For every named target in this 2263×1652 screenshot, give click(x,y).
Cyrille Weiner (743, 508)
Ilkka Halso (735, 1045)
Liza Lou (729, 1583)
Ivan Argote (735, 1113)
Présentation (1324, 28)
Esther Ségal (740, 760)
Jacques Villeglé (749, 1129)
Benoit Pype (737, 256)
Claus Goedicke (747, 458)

----

**What you have to do:**
Would you write out the listing above exactly, in full?

**Answer to the problem:**
For every named target in this 2263×1652 screenshot, give click(x,y).
Cyrille Weiner (743, 508)
Ilkka Halso (735, 1045)
Liza Lou (729, 1583)
Ivan Argote (735, 1113)
Présentation (1324, 28)
Esther Ségal (740, 760)
Jacques Villeglé (749, 1129)
Benoit Pype (737, 256)
Claus Goedicke (747, 458)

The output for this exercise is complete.